» **What the exercise asks**:
Return each line of the listing in which the word "title" appears.

BEGIN Supplied material

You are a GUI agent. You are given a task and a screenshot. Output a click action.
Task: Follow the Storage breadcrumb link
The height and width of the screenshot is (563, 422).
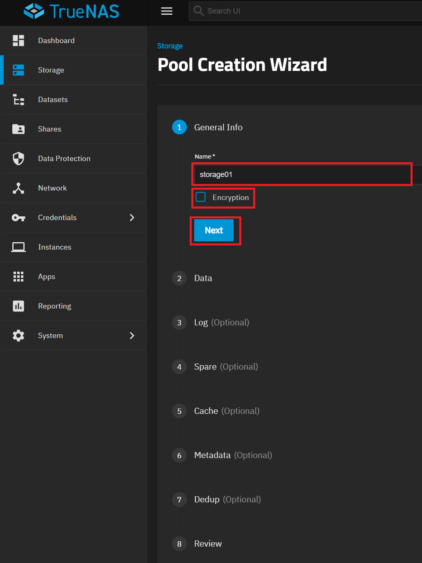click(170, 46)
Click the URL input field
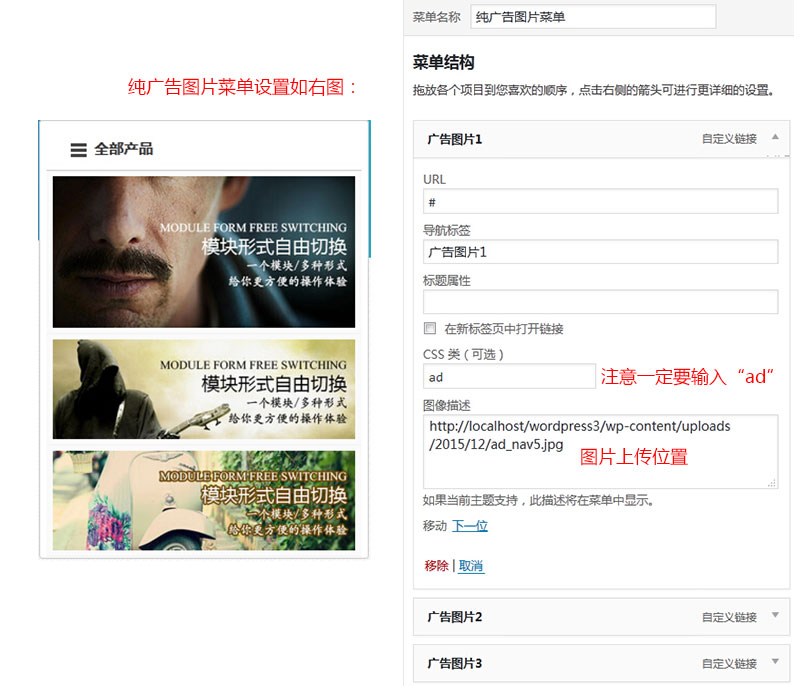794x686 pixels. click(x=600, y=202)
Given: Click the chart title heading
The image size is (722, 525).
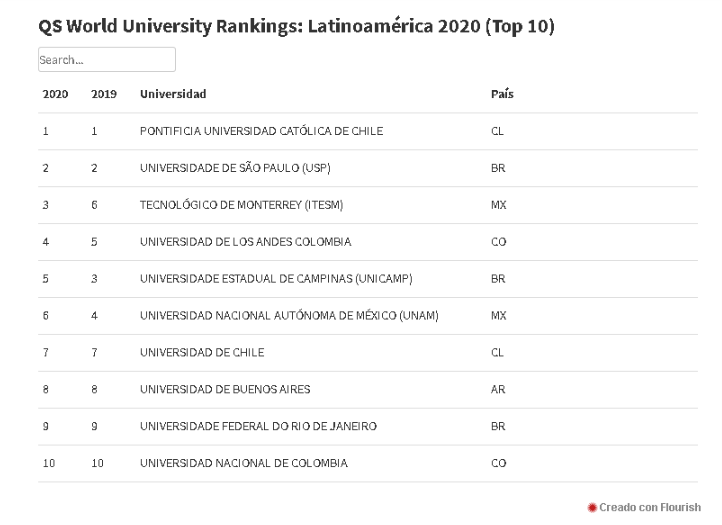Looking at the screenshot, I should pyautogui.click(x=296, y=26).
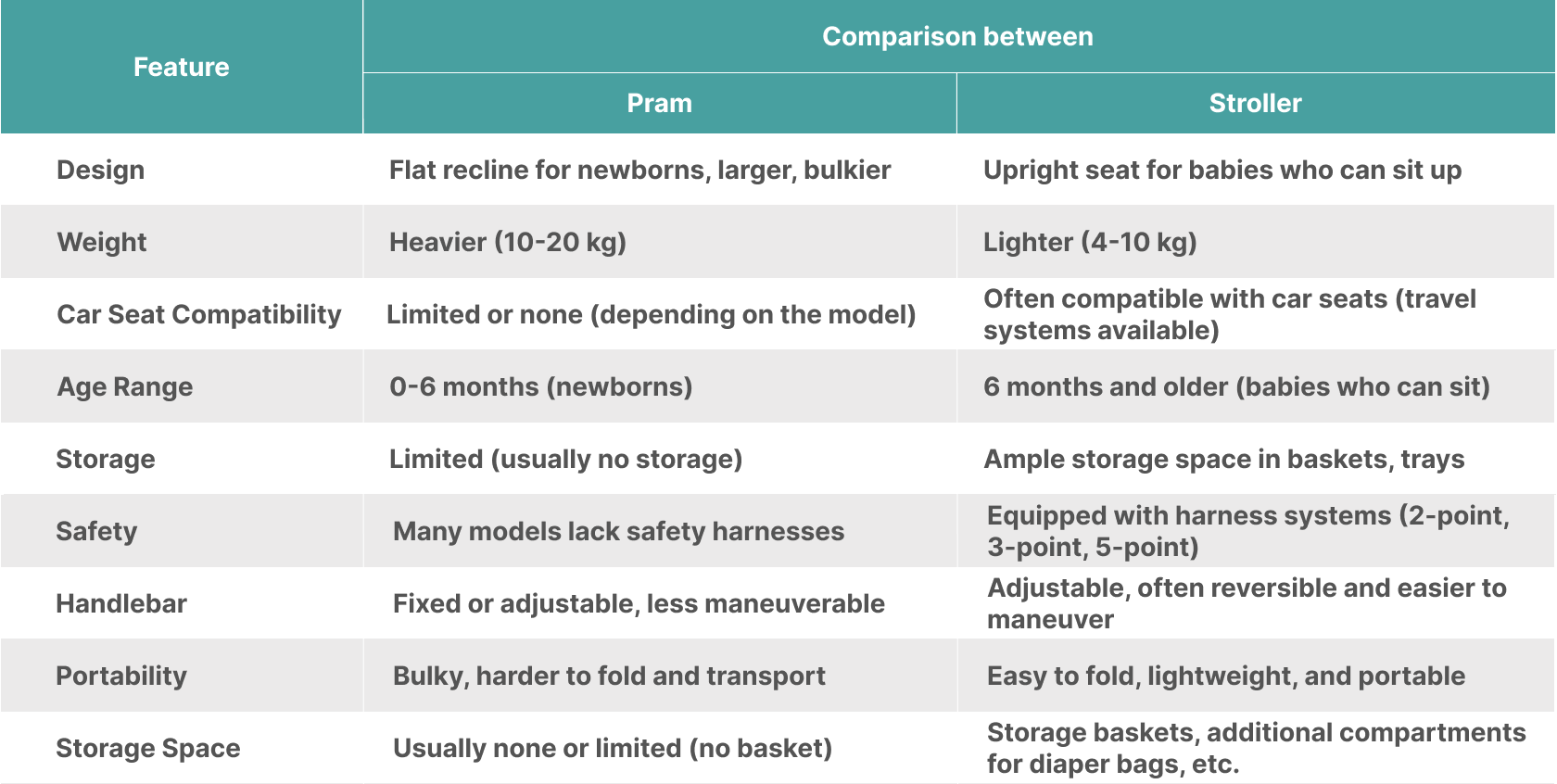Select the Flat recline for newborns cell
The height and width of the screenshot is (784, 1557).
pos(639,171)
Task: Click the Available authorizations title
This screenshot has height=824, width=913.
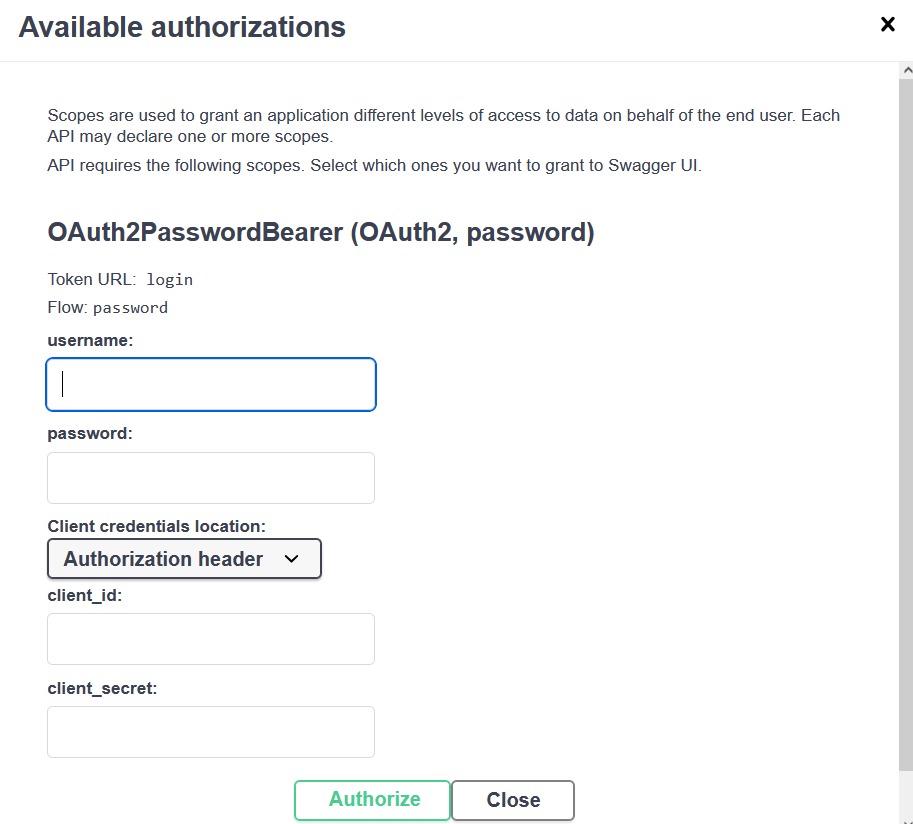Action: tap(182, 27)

END Supplied material
BEGIN Supplied material

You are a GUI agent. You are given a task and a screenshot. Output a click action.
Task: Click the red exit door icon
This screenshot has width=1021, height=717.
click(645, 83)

END Supplied material
BEGIN Supplied material

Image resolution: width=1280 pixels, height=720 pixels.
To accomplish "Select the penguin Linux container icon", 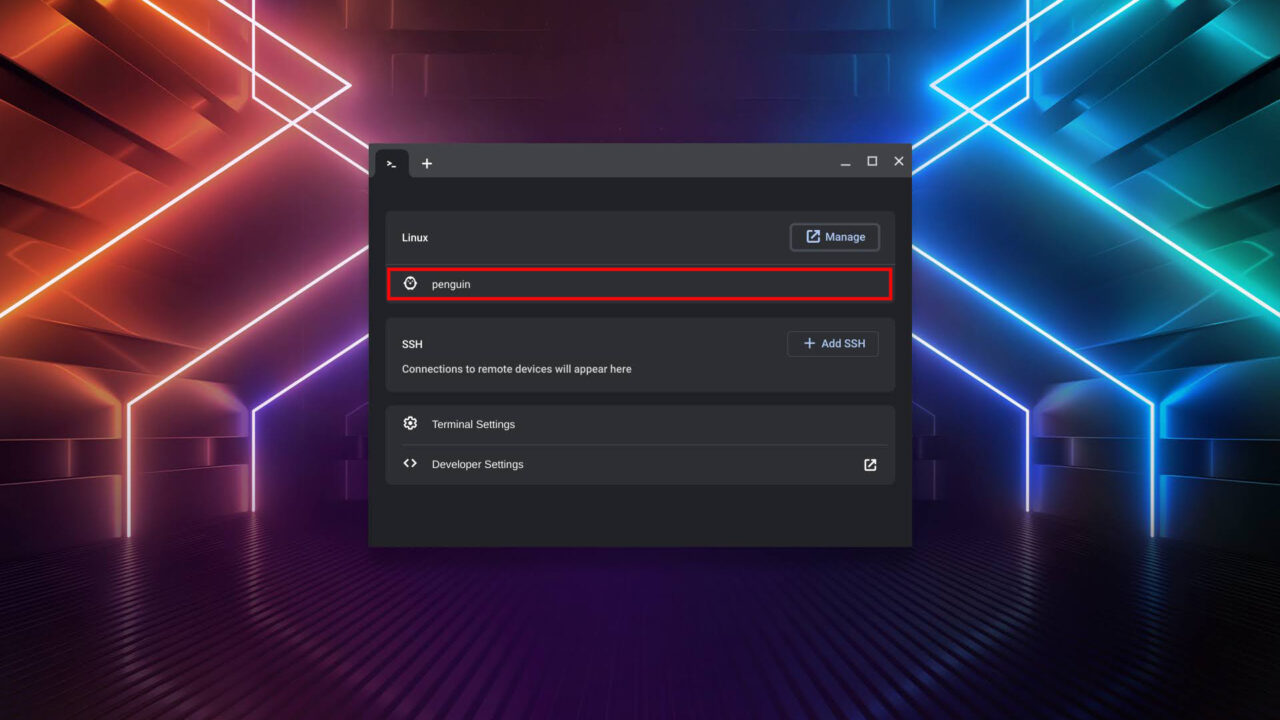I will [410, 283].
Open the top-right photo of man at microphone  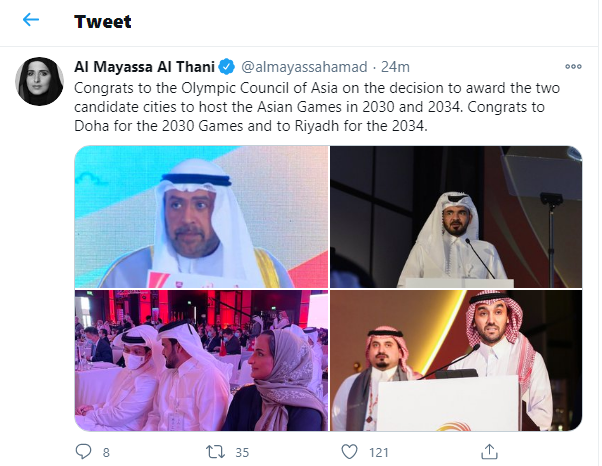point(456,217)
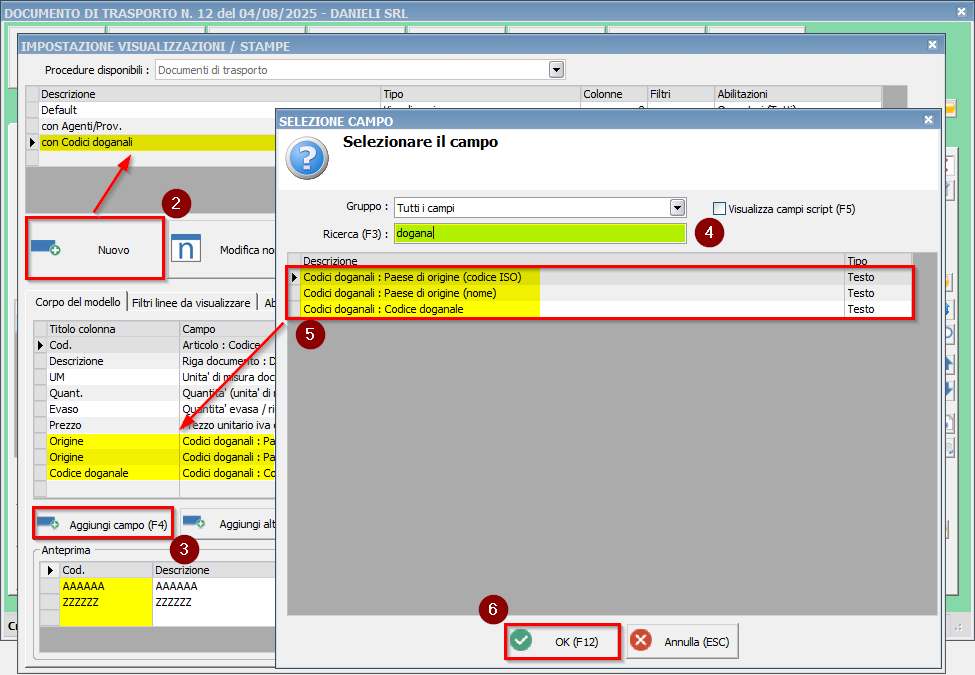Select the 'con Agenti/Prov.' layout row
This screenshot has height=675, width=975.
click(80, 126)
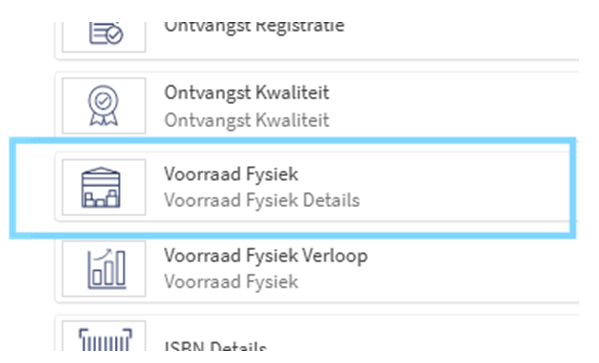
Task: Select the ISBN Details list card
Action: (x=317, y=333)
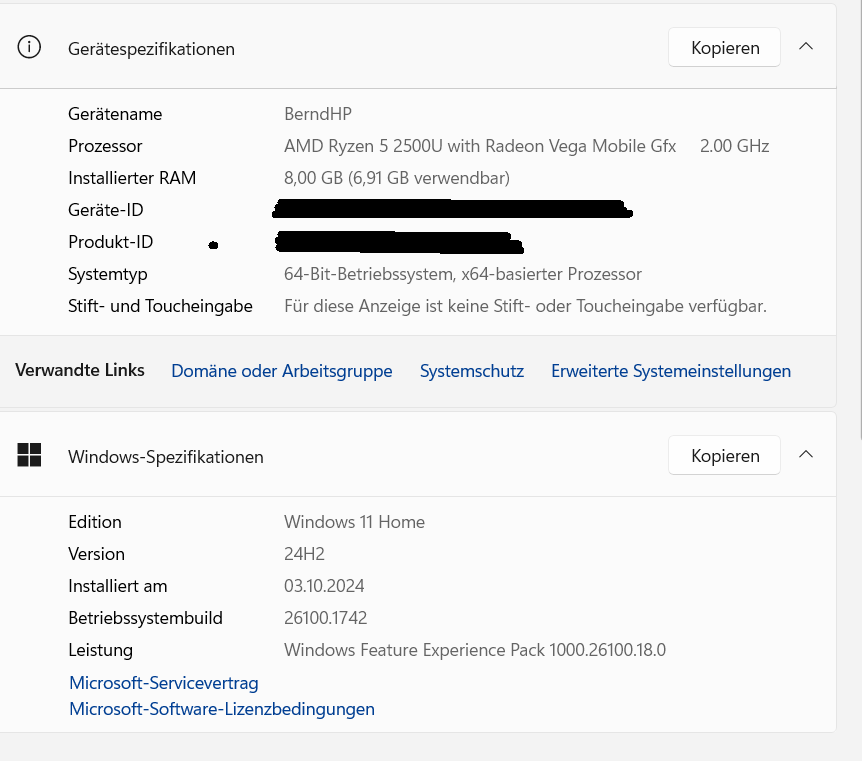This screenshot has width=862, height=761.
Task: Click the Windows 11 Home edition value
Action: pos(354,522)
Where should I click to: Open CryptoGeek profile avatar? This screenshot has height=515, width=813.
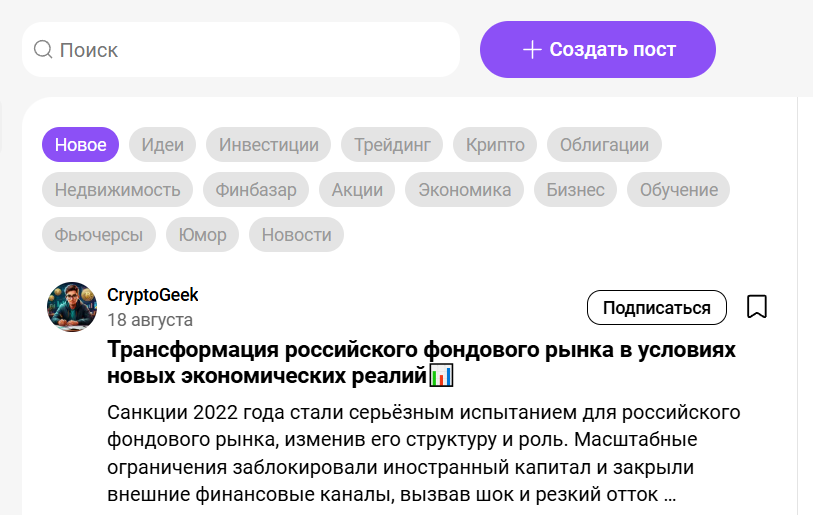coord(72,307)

END Supplied material

» **Response to this task**:
Given: Click the chart title heading
Task: Click the Available authorizations title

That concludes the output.